What are the Most Common Challenges with Creating an Online Marketplace

When Jeff Bezos founded the internet marketplace platform Amazon in 1994, he was working at a desk which he made out of a wooden door, to avoid additional costs.

Much water has flown under the bridge within 24 years. Now, the virtual marketplace platform is showing 60.5 billion dollars revenue, with 1.86 billion in net income in the fourth quarter of 2017, and Jeff Bezos is the richest man in the world.

It shows that online marketplace as a business makes it possible to gain the fortune amount which would take tens and hundreds of years to make in many other industries.

What often remains behind the scenes though, are the challenges that you need to overcome to gain such a success.

1. Getting the Initial Traction

The pledge of success with an online marketplace mall creation, is to find an idea that will be in-demand for the intended audience.

Define a concept that works

New online marketplaces are popping up every day, and many niches have been filled out already. To enter the market now, having just a great idea isn't enough.

There should be a complete understanding of why the intended audience would need a shopping mall:

  • it is a new and useful service or concept that haven't existed before;
  • it solves customers' existing problem;
  • it enables a high frequency of transactions, and thus, high virtual marketplace liquidity.
Airbnb, for example, solved the real issue of its customers: travelers couldn't find a place to stay.

If they didn't want to use hotels, there were almost no other variants. It was hard to find listings, and those that were available had no apartment photos. No tools to ensure that it's secure to stay with a particular host—or invite a particular guest—existed.

By providing apartment photos of great quality, host and guest reviews, and identity verification, the online mall was able to solve all the problems that its audience had.

As the chart shows, even though the online marketplace mall was founded earlier, the exact moment when its photographers provided good quality pictures for listings was the tipping point for the shopping mall growth.

The chart of Airbnb traction gaining process (amount of users / years):
online mall
Great quality of pictures is still the one of the internet marketplace platform main characteristics:
multi vendor center
Fril, a Japanese online flea ecommerce marketplace for women only (now is acquired by Rakuten), has leveraged the fact that Japanese women sell all their clothes when they go to a college, and when they graduate as well.

The virtual shopping mall matched the intended audience' needs, and since each customer was also a vendor, the founders acquired both sides of the marketplace simultaneously.

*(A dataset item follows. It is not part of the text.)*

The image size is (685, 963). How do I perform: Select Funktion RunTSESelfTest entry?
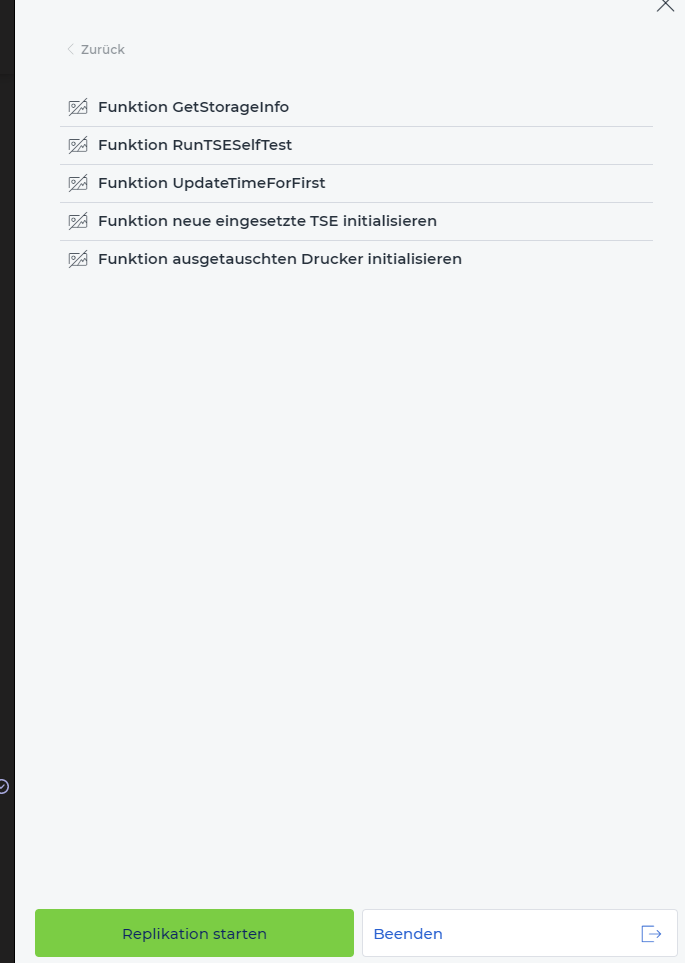pos(356,146)
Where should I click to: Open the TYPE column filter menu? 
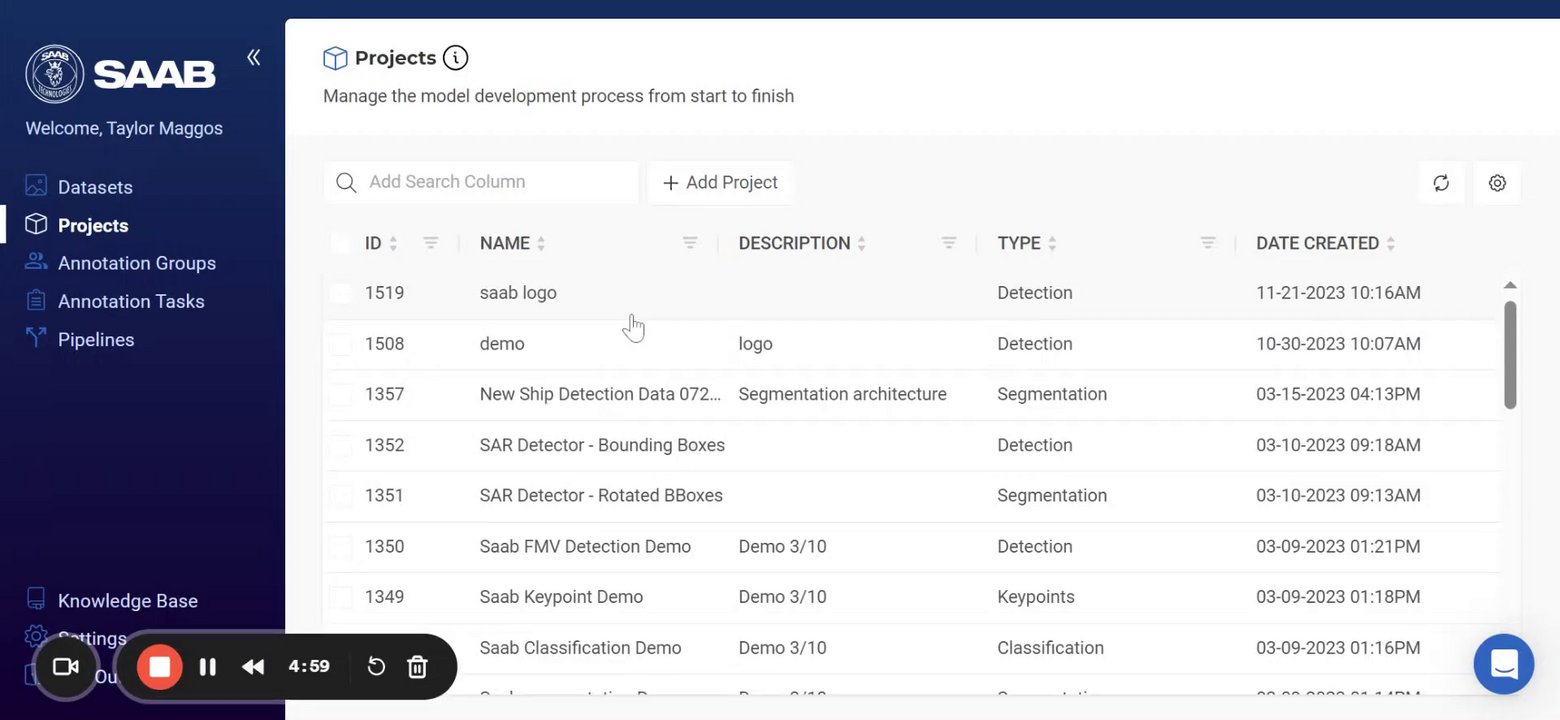pyautogui.click(x=1208, y=243)
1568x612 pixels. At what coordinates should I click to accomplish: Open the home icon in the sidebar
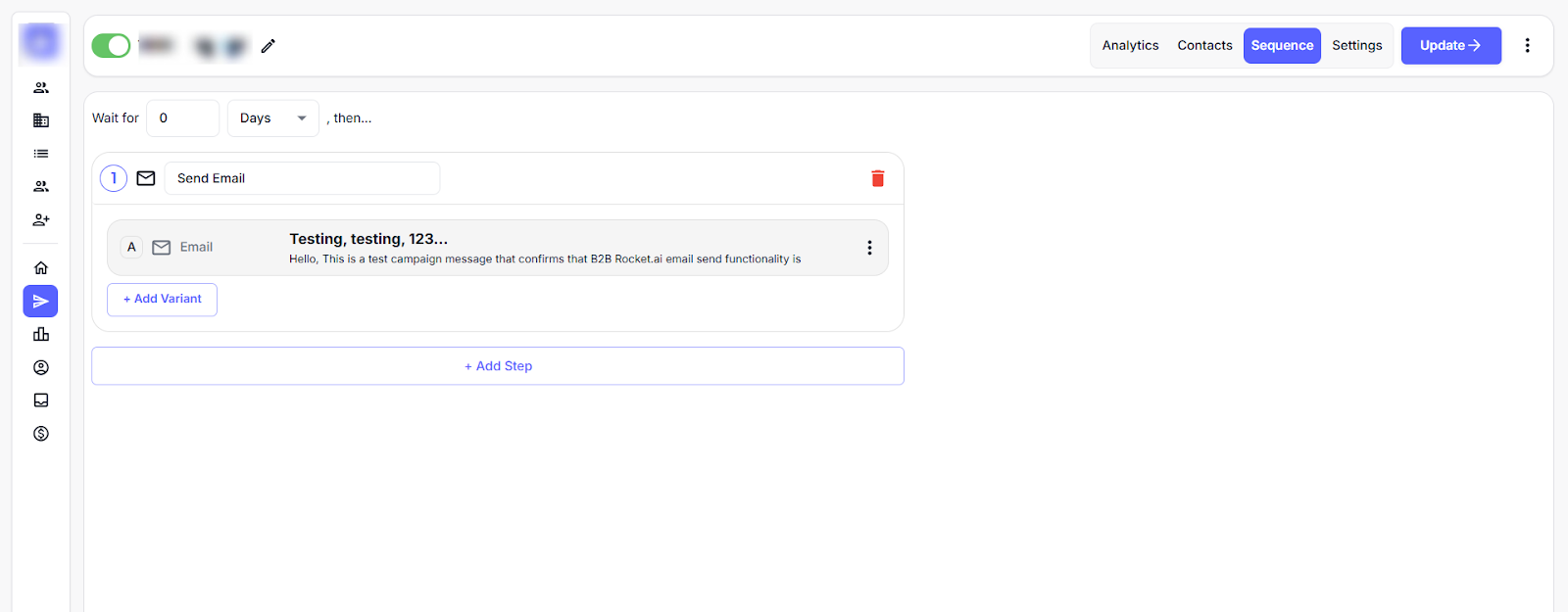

A high level of transaction frequency enables high marketplace liquidity, which is more important to a new online marketplace mall than getting the largest revenue per transaction.

Besides the fact that high liquidity enables more frequent financial income, it influences customers' behavior by turning an online mall into a go-to platform, for them to satisfy a particular need.

For example, Uber's transaction size is small, but its frequency is high; thus the marketplace was able to create a high level of liquidity.

Create supply and demand

Even if you have a good virtual marketplace concept in place, to gain traction, you need to embrace the intended audience successfully.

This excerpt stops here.